* **What is required**:
Write out the entries below once more, exactly, with the pictures left out.

* **Information supplied**:
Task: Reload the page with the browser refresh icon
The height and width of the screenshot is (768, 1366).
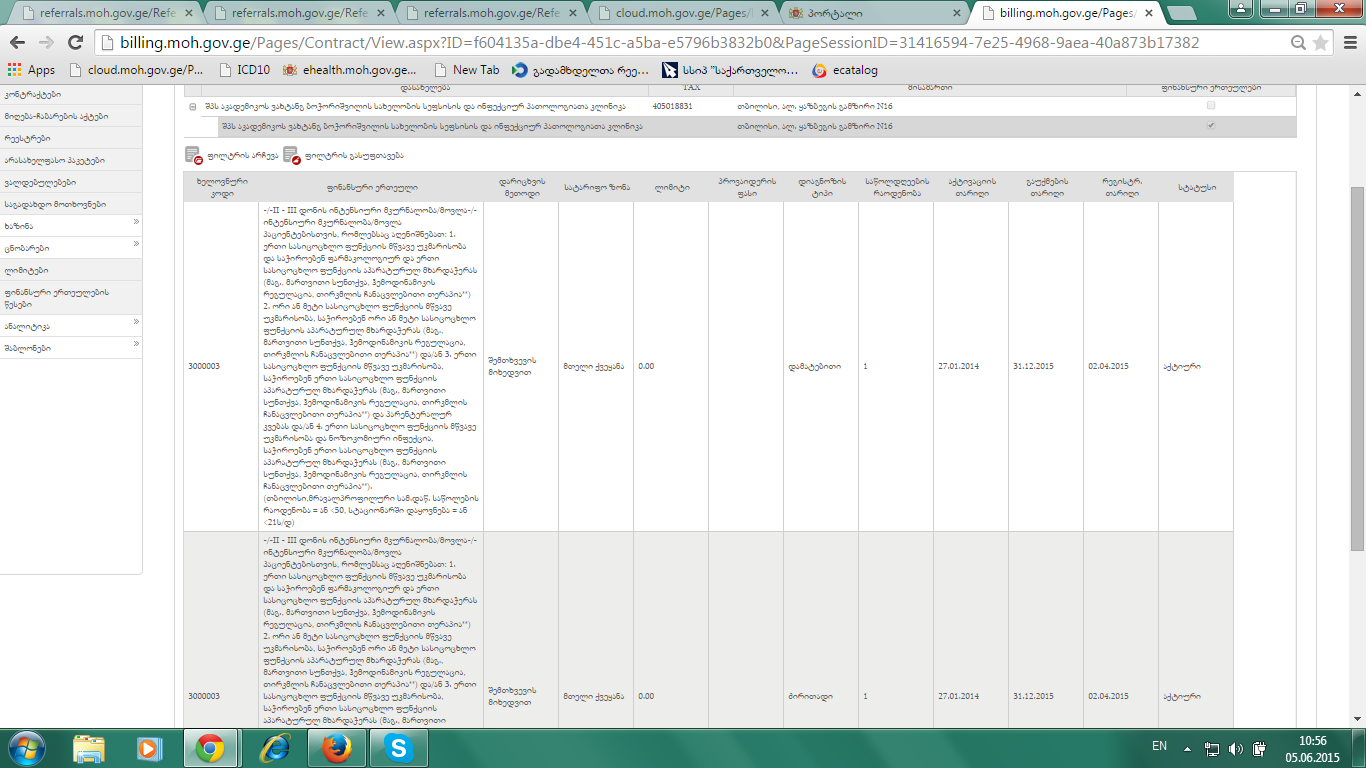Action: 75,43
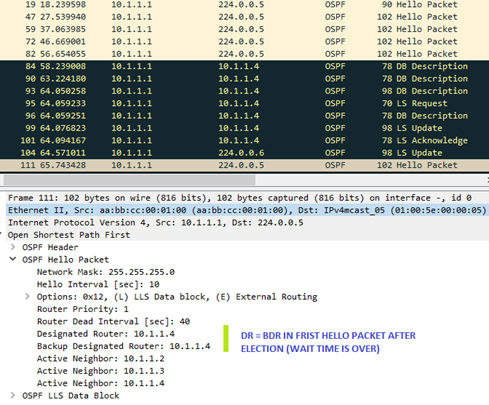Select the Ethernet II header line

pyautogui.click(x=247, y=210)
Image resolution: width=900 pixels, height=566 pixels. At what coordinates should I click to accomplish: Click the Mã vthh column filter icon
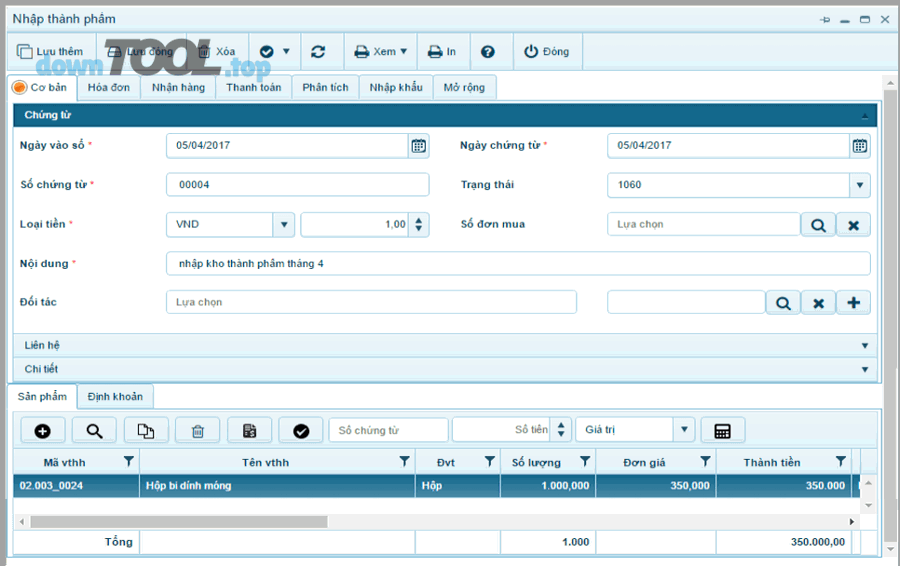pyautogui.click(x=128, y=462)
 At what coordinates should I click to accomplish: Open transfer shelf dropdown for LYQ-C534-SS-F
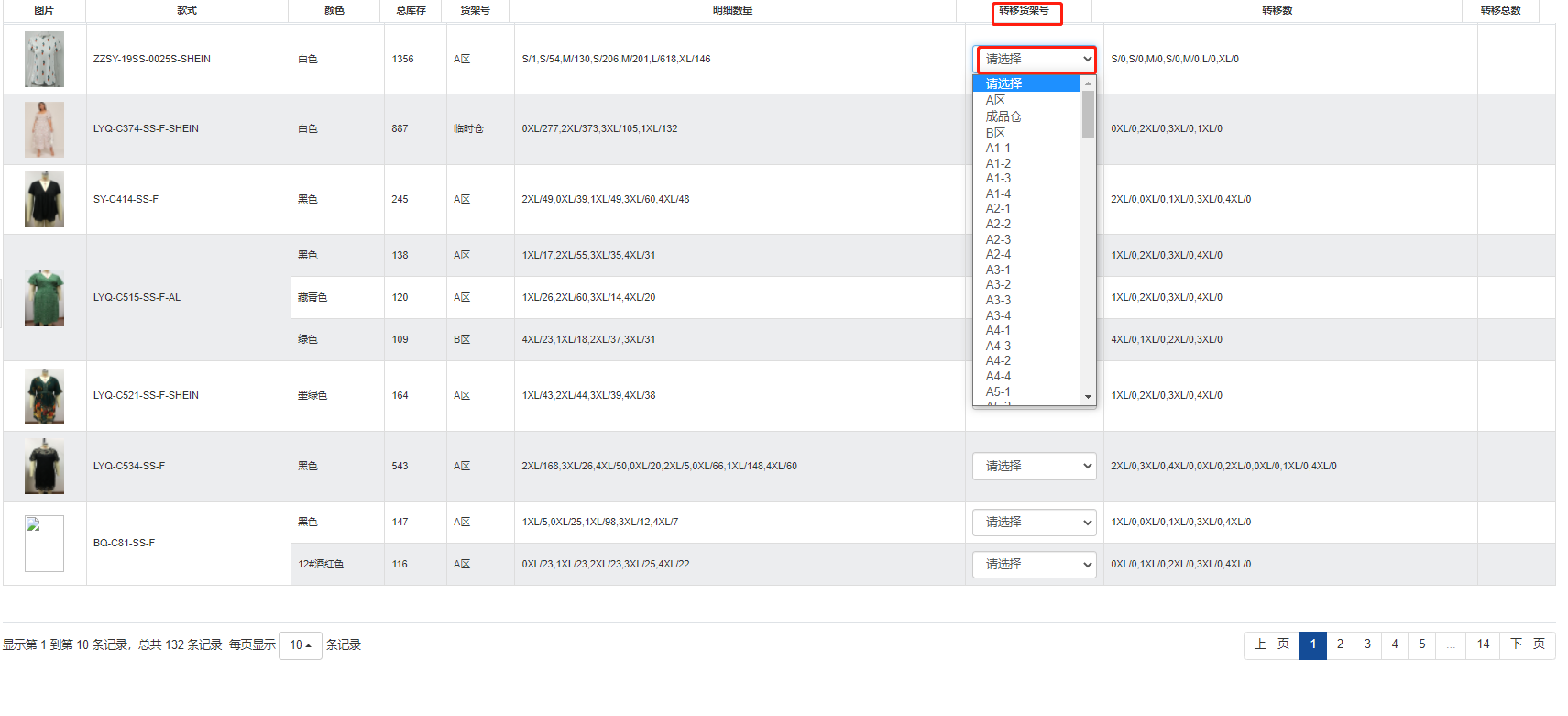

* **Response box**:
Task: Reload the page with the browser refresh icon
The height and width of the screenshot is (768, 1366).
Action: 75,43
Select the Ethernet II header line

pyautogui.click(x=247, y=210)
Image resolution: width=900 pixels, height=566 pixels. At what coordinates should I click to accomplish: Click the Mã vthh column filter icon
pyautogui.click(x=128, y=462)
 At what coordinates should I click to accomplish: Open transfer shelf dropdown for LYQ-C534-SS-F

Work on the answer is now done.